## Task details
Determine how many lines of the listing below hold the string "agent", then state that number alone.

## Excerpted data
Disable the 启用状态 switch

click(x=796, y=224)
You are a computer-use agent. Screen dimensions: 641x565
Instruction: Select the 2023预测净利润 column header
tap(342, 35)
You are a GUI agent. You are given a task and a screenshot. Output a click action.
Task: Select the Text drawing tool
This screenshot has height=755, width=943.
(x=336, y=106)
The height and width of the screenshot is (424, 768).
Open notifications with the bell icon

--

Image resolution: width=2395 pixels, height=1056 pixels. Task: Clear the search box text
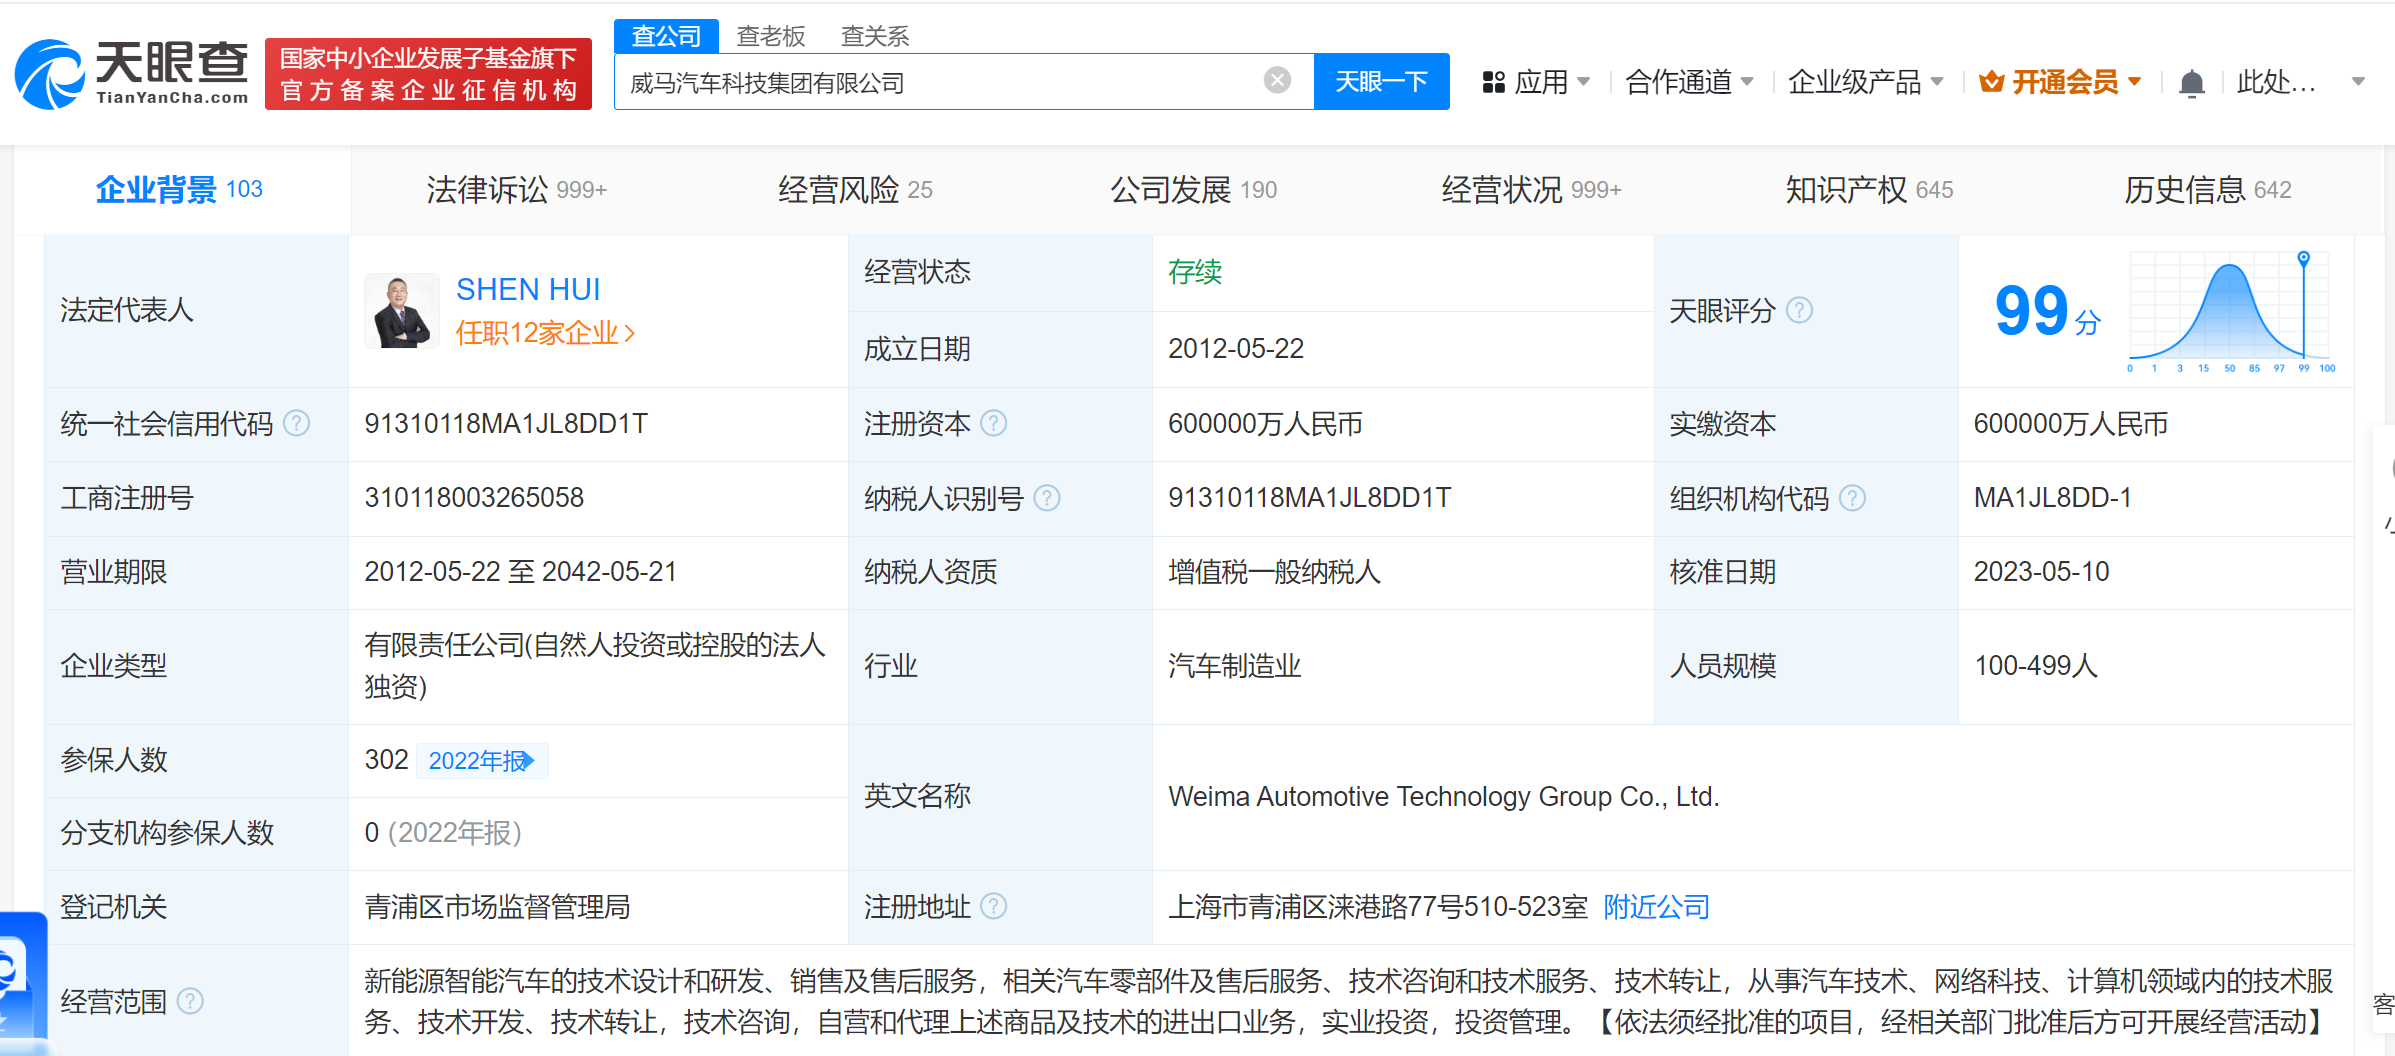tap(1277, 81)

## Answer box
2